Page extract:
____________________
Sometimes, however, a panel requires the user's immediate attention--for example, when the user must confirm a possibly destructive command. In this case, an attention panel is used. While an attention panel is displayed, the user can't do anything else in the application (although the user can work in other applications). Because attention panels work so differently from ordinary panels, they look different, as shown below.
|Some panels, such as those shown in this section, have been standardized and are used in many applications. Using standard panels in your application helps the user be more productive, since the user has less to learn. Chapter 5, "Panels," gives more information about the standard panels and about creating application-specific panels.
Menus give the user access to the full breadth of an application's functionality. A user should be able to get a good idea of what an application does by looking at its menu commands. As shown below, the application's menu commands are grouped into a main menu and its submenus.
____________________
Data entries:
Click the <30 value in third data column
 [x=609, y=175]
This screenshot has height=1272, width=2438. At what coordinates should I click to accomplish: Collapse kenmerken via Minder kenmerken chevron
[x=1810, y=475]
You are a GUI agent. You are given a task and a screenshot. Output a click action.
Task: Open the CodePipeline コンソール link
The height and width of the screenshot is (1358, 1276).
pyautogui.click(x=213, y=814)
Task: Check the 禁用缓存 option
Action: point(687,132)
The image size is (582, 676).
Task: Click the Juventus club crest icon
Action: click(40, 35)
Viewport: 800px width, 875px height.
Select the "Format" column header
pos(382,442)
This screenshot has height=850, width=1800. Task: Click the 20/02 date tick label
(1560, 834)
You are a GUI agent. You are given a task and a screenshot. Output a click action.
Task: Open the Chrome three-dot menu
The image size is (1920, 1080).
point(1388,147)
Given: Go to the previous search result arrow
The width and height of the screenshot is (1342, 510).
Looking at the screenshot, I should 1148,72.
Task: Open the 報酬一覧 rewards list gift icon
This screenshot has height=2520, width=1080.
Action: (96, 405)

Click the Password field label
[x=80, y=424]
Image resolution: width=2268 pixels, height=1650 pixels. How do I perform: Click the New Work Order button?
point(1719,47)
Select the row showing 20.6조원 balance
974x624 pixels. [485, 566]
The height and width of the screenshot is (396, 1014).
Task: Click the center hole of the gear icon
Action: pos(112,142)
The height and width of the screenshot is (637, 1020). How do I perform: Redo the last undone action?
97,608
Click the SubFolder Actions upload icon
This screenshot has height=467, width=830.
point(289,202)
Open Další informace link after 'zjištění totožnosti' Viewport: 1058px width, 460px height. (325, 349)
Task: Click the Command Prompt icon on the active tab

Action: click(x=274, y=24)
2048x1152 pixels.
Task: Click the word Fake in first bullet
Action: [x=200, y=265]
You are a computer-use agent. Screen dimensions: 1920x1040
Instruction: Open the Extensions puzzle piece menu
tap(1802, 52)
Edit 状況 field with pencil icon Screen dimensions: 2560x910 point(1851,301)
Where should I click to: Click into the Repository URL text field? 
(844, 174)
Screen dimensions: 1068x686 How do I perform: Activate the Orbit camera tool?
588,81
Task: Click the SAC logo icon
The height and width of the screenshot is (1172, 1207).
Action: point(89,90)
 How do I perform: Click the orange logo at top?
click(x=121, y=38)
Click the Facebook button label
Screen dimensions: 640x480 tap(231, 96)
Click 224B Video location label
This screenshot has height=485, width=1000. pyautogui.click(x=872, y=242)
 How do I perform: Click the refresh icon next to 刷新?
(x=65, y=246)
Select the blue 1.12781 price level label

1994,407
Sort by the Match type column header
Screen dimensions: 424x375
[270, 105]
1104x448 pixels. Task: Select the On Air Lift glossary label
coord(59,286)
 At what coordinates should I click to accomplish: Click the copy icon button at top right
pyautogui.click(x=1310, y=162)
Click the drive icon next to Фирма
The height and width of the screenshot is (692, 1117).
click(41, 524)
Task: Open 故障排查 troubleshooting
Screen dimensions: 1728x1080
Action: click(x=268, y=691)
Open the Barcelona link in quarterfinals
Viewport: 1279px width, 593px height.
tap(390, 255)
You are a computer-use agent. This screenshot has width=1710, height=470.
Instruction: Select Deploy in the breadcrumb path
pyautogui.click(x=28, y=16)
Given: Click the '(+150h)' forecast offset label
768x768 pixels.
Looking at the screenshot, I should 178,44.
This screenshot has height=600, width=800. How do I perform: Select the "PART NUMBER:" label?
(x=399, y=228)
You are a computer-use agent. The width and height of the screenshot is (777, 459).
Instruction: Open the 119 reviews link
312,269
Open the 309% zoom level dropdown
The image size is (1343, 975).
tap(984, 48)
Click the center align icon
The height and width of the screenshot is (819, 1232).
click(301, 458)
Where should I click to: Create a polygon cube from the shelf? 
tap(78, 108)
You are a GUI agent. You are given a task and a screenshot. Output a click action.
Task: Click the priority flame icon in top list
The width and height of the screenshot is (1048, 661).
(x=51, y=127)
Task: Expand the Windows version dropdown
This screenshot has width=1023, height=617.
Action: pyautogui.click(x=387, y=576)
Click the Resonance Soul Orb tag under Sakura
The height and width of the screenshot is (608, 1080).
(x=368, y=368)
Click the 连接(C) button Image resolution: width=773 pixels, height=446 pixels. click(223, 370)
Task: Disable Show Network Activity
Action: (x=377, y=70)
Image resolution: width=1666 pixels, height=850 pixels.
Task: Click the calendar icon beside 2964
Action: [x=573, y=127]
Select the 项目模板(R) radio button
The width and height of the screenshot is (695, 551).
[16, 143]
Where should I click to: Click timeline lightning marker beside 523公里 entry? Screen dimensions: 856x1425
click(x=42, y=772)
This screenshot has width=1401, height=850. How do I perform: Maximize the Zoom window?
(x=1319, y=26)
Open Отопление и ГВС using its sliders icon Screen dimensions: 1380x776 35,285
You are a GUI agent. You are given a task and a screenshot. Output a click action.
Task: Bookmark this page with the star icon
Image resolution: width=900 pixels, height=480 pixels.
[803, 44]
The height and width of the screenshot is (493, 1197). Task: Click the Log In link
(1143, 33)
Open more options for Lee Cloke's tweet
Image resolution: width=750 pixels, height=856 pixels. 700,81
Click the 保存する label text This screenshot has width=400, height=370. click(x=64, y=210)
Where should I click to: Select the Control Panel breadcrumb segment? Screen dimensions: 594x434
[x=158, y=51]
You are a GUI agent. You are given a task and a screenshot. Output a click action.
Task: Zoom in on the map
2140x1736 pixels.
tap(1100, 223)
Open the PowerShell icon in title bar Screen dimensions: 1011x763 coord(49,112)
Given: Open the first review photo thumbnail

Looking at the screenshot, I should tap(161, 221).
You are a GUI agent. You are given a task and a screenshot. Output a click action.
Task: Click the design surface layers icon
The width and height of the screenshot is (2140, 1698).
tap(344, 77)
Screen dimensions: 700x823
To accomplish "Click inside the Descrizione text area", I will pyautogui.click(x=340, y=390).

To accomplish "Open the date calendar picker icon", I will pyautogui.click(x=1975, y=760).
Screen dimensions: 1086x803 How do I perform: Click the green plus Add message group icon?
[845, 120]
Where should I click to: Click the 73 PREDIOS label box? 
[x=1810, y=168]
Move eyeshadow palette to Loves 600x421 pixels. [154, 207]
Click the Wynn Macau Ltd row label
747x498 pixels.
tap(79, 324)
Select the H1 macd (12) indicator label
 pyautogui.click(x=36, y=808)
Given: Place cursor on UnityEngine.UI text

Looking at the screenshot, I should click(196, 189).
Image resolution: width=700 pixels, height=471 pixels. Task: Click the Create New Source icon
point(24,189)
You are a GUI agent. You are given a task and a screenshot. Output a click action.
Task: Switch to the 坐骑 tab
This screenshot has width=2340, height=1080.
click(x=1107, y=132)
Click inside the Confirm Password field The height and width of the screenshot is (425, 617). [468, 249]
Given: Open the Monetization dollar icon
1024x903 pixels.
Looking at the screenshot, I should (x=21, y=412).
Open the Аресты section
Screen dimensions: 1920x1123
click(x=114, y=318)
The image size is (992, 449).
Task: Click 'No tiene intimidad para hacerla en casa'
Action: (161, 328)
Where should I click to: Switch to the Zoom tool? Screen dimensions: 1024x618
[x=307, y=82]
____________________
Challenges:
[1] Write out the passage on panels and menus word for word, in full.
[2] Which lines of the rows contain the string "Switch"? Show each of them in full.
The passage on panels and menus has nothing to do with the rows.

Solved tasks:
[1]
Sometimes, however, a panel requires the user's immediate attention--for example, when the user must confirm a possibly destructive command. In this case, an attention panel is used. While an attention panel is displayed, the user can't do anything else in the application (although the user can work in other applications). Because attention panels work so differently from ordinary panels, they look different, as shown below.
|Some panels, such as those shown in this section, have been standardized and are used in many applications. Using standard panels in your application helps the user be more productive, since the user has less to learn. Chapter 5, "Panels," gives more information about the standard panels and about creating application-specific panels.
Menus give the user access to the full breadth of an application's functionality. A user should be able to get a good idea of what an application does by looking at its menu commands. As shown below, the application's menu commands are grouped into a main menu and its submenus.

[2]
Task: Switch to the 坐骑 tab
Where should I click to: Switch to the Zoom tool? Screen dimensions: 1024x618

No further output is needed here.